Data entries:
________________________________________

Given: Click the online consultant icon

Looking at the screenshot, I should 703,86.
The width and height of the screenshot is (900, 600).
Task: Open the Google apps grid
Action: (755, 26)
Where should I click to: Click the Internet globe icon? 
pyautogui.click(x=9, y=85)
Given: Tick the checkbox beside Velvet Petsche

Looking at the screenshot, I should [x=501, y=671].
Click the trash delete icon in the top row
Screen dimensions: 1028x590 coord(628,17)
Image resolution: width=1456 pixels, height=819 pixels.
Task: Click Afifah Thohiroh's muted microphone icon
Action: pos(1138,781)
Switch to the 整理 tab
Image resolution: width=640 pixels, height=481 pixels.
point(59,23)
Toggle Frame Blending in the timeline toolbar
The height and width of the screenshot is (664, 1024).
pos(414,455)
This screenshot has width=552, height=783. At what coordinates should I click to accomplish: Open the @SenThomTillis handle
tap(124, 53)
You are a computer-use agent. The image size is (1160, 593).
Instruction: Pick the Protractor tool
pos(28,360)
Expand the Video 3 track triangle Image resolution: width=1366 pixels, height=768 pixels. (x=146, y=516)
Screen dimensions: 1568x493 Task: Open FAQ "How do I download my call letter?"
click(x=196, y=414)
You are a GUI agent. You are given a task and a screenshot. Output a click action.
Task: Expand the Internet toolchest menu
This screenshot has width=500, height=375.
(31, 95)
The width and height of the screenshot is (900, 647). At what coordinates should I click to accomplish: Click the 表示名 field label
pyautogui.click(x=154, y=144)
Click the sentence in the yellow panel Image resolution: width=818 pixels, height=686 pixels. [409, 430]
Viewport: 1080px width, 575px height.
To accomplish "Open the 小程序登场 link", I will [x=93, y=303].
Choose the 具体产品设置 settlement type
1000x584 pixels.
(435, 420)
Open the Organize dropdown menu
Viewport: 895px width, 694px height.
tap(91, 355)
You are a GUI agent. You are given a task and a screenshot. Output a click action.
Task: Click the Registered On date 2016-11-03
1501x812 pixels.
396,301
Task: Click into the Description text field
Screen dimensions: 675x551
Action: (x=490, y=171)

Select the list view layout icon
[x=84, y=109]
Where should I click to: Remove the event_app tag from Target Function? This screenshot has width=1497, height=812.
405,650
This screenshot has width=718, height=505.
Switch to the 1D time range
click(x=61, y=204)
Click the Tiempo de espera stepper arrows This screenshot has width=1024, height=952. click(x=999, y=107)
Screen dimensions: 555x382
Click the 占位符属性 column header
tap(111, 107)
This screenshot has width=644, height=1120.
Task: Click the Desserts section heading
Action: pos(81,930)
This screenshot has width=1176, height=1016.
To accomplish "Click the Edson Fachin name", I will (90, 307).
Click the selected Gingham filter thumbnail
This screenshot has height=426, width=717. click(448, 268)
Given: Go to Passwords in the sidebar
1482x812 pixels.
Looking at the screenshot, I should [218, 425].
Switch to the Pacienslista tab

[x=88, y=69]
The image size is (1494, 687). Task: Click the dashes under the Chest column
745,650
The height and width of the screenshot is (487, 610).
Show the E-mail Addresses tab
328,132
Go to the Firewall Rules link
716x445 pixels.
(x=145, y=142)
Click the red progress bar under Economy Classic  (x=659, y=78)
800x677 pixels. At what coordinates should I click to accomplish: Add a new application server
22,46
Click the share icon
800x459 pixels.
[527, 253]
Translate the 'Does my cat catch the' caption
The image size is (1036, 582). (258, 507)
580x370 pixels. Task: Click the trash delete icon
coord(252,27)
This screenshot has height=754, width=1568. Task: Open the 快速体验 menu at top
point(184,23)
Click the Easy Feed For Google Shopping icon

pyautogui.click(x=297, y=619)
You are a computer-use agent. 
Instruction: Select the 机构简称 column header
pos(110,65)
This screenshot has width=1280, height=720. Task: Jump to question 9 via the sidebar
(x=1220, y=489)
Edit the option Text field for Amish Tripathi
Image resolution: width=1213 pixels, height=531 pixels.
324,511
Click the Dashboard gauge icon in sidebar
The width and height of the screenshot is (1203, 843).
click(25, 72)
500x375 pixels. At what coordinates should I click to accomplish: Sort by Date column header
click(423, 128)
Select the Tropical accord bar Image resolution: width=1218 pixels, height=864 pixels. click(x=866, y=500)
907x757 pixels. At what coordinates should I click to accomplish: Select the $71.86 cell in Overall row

________________________________________

The lines above that hold the string "Expand" are to be located and copied.

Expand the Video 3 track triangle Image resolution: width=1366 pixels, height=768 pixels. (x=146, y=516)
Task: Expand the Internet toolchest menu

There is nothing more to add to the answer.